Collected data:
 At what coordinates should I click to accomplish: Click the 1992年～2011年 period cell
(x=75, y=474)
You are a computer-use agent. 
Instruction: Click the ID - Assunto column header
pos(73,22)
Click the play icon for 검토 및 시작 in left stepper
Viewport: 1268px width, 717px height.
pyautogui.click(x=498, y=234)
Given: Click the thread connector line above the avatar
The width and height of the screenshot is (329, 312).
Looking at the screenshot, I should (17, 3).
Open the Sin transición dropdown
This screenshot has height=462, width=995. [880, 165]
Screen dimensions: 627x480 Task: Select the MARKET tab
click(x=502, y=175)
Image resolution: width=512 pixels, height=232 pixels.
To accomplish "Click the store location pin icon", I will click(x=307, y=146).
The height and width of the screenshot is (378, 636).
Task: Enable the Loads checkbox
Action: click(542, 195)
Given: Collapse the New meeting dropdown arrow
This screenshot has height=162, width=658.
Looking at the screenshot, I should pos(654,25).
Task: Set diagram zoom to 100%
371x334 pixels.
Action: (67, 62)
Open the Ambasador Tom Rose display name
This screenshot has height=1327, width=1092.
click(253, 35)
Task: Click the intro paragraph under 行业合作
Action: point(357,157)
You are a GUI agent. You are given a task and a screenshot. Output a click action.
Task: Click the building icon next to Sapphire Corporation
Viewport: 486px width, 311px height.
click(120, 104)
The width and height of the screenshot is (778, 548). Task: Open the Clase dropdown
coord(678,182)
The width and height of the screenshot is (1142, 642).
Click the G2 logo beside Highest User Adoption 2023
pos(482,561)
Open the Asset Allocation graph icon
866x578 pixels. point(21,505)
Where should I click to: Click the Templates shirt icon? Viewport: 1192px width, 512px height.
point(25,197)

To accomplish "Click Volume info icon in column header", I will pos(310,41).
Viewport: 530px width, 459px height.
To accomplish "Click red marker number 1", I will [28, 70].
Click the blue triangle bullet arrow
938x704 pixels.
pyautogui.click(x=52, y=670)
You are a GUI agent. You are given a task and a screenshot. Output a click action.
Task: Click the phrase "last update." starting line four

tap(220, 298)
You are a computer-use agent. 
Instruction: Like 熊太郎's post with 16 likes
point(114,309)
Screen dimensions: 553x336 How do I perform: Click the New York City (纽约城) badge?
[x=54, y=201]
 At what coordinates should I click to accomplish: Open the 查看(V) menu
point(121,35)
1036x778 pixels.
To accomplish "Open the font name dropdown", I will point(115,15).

▶ [GOAL OF THE EXERCISE]
Print, exactly and only, the lines running from the one with "Instruction: Like 熊太郎's post with 16 likes" to the end of the data above.

▶ [RESPONSE FOR THIS EXERCISE]
Instruction: Like 熊太郎's post with 16 likes
point(114,309)
Screen dimensions: 553x336 How do I perform: Click the New York City (纽约城) badge?
[x=54, y=201]
 At what coordinates should I click to accomplish: Open the 查看(V) menu
point(121,35)
1036x778 pixels.
To accomplish "Open the font name dropdown", I will point(115,15).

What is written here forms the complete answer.